Dataset entries:

▼▼▼

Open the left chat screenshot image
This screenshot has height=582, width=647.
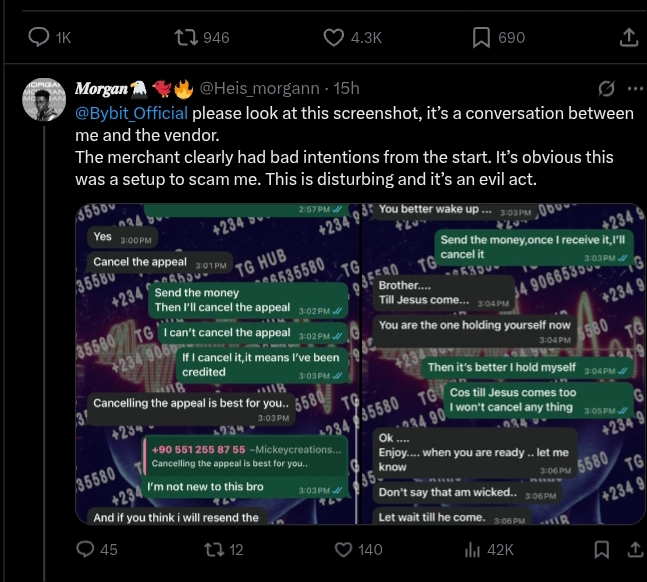214,365
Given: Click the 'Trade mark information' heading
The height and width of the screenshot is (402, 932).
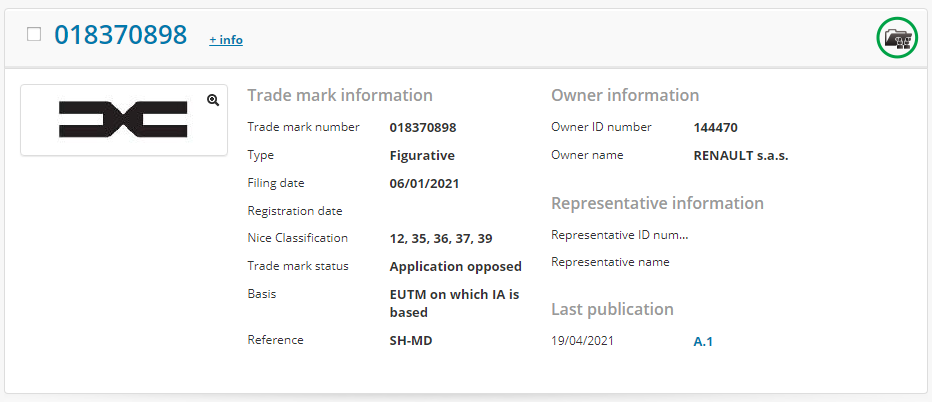Looking at the screenshot, I should coord(340,96).
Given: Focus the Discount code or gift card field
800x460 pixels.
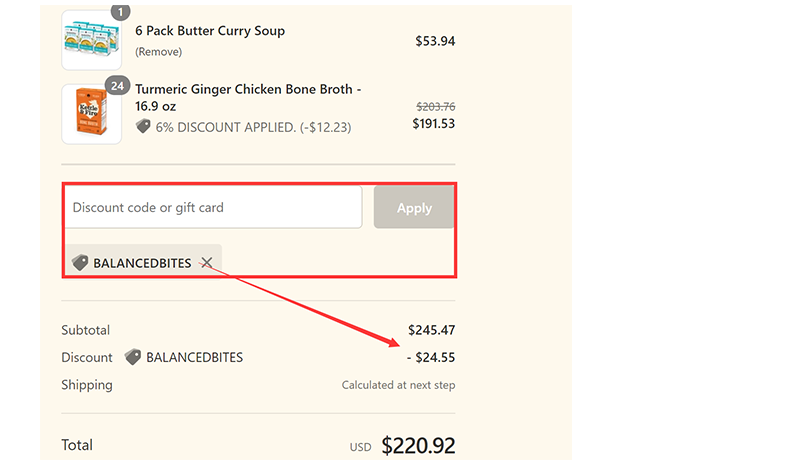Looking at the screenshot, I should [x=212, y=208].
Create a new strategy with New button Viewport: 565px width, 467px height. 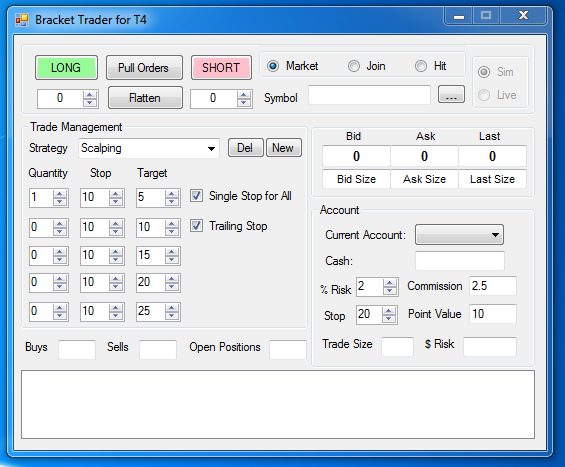coord(284,148)
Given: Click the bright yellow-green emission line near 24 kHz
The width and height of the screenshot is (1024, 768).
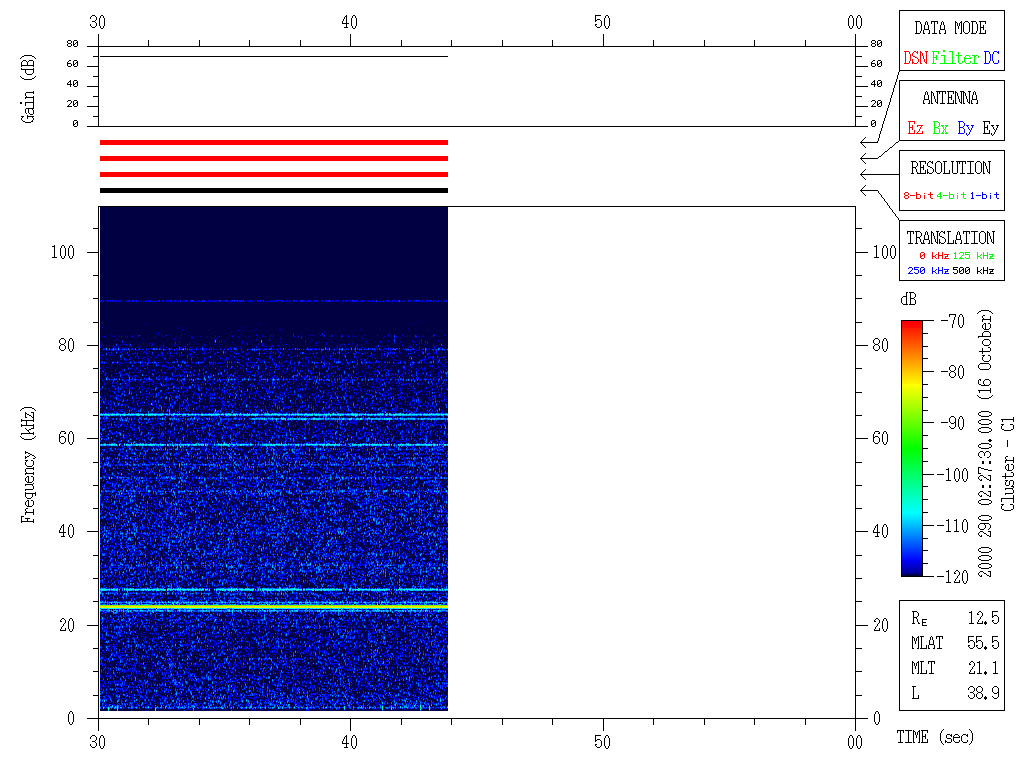Looking at the screenshot, I should pyautogui.click(x=273, y=606).
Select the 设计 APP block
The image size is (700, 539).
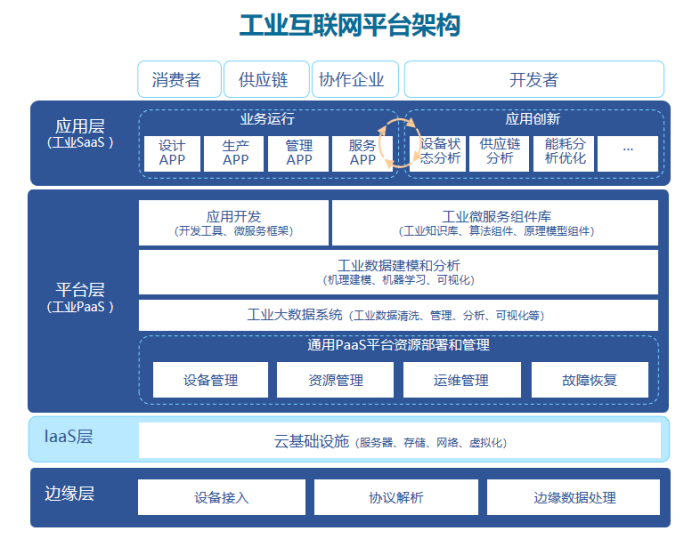point(172,153)
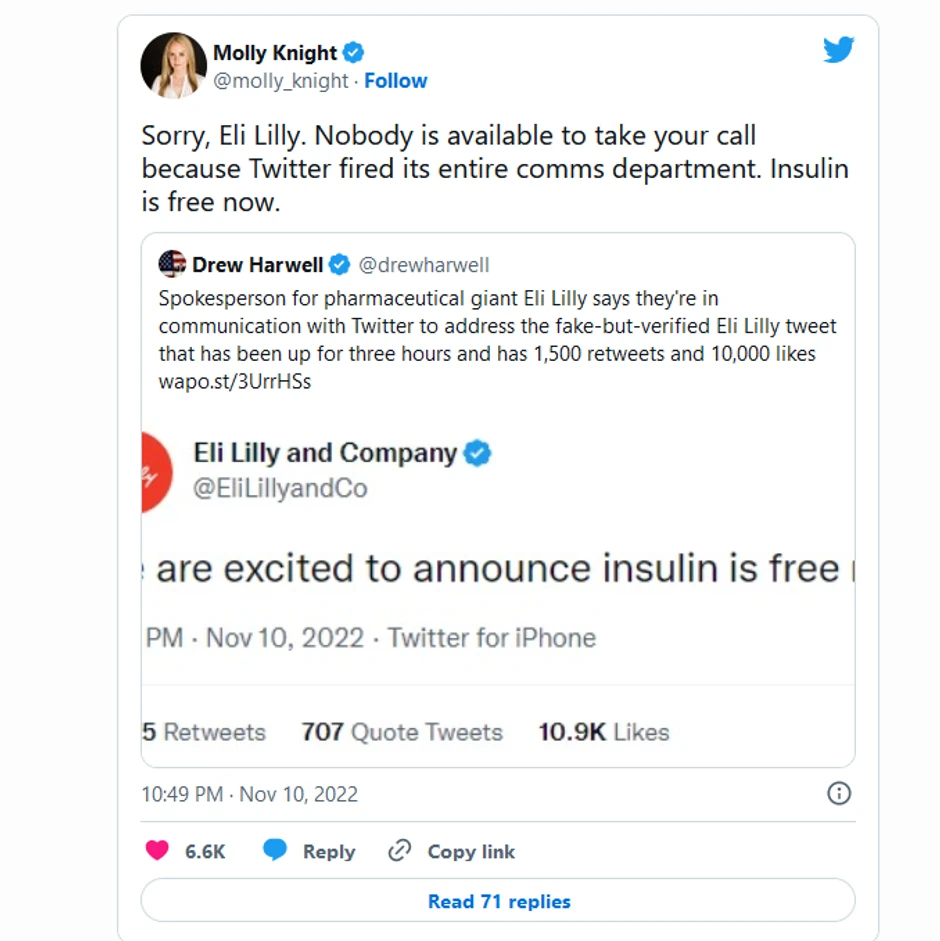Open the @drewharwell handle
The image size is (940, 941).
point(424,265)
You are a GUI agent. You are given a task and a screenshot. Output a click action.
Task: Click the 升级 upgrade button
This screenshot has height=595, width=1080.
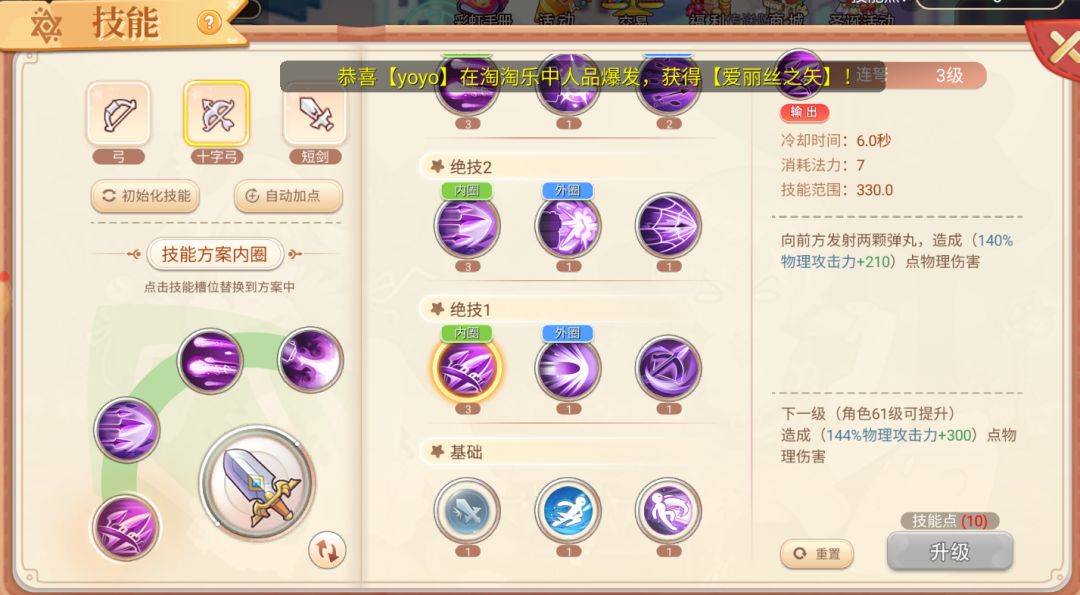click(x=950, y=552)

▲▲▲

> **PROBLEM DESCRIPTION**
Word for word, repeat the lines above from the one with "Given: Click the bright" through the one with "Select the 设计 APP block", and nothing beyond them. Omit the pictures.

> **EXERCISE SOLUTION**
Given: Click the bright yellow-green emission line near 24 kHz
The width and height of the screenshot is (1024, 768).
Looking at the screenshot, I should pyautogui.click(x=273, y=606).
Select the 设计 APP block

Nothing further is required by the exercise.